Provided text
It seems like they are building a complex distributed system to solve a problem that is better solved by tar -cvf

hansvm

Nice. I was looking at building an object store myself. It's fun to see what features other people think are important.

I'm curious about one aspect though. The price comparison says storage is "included," but that hides the fact that you only have 2TB on the suggested instance type, bringing the storage cost to $180/TB/mo if you pay each year up-front for savings, $540/TB/mo when you consider that the durability solution is vanilla replication.

I know that's "double counting" or whatever, but the read/write workloads being suggested here are strange to me. If you only have 1875GB of data (achieved with 3 of those instances because of replication) and sustain 10k small-object (4KiB) QPS as per the other part of the cost comparison, you're describing a world where you read and/or write 50x your entire storage capacity every month.

I know there can be hot vs cold objects or workloads where most data is transient, but even then that still feels like a lot higher access amplification than I would expect from most workloads (or have ever observed in any job I'm allowed to write about publicly). With that in mind, the storage costs themselves actually dominate, and you're at the mercy of AWS not providing any solution even as cheap as 6x the cost of a 2-year amortized SSD (and only S3 comes close -- it's worse when you rent actual "disks," doubly so when they're high-performance).

websiteapi

it's always interesting to me how our profession keeps reimplementing the same sort of thing over and over and over again. is it just inherent to the ease in which our experiments can be conducted?

oersted

Small objects and low latency.

Why not use any of the great KV stores out there? Or a traditional database even.

People use object storage for the low cost, not because it is a convenient abstraction. I suspect some people use the faster expensive S3 simply as a stopgap. Because they started with object storage, the requirements changed, it is no longer the right tool for the job but it is a hassle to switch, and AWS is taking advantage of their situation. I suppose that offering an alternative to those people for a non-extortionate price is a decent business model, but I am not sure how big that market is or how long it will last.

But object storage at the price of a database with the performance of a database, is just a database, and I doubt that quickly reinventing that wheel yielded anything too competitive.

[Records from a data source]
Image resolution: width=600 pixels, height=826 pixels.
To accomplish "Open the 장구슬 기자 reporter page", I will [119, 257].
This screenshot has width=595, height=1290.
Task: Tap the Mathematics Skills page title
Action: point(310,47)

Required action 1
In the object store thread, why do some people, according to oersted, use the faster, more expensive S3? Answer in one to three sentences.
Required action 2
In the object store thread, how much storage does the suggested instance type have?
Required action 3
Carry on the object store thread from its last sentence.
None of these items are needed for the work that comes next.

Written response 1
They started with object storage, but their requirements changed and it stopped being the right tool for the job. Switching is a hassle, so they keep using the faster S3 as a stopgap, and AWS takes advantage of their situation.

Written response 2
Only 2TB.

Written response 3
Aperocky

So they built an object storage to replace filesystem.

And in "Why Not Just Use a Filesystem?", the answer they gave is "the line is already blurring" and "industry is converging".

The line maybe blurring but as mentioned is still a clear cut use case for file system - or if higher access speed is warranted, just slap more RAM to the system and cache them. It will still cost less even at current cost of RAM.

andai

HN's version of this title is unintentional comedy :)

dbacar

One can only hope this does not go to same direction like Minio once they gain momentum.

tsuru

Every time I hear hierarchical storage, I can't help but think "It's all coming back to MUMPS, isn't it?"

whinvik

Interesting. Have you seen any benefits of using io-uring. It seems io-uring is constatly talked about but no one seems to be really using it in anger.

6r17

Io-uring has it's fair amount of CVEs ; I'm wondering if people are checking these out ; because the goal is not to just make something fast ; but fast & secure. It's a little bit of a grey area in my opinion for prod on public machines. Anyone has a counter view on this I'm genuinely curious maybe i'm over cautious ?

ps : there are actually other faster and more secure options than io-uring but I won't spoil ;)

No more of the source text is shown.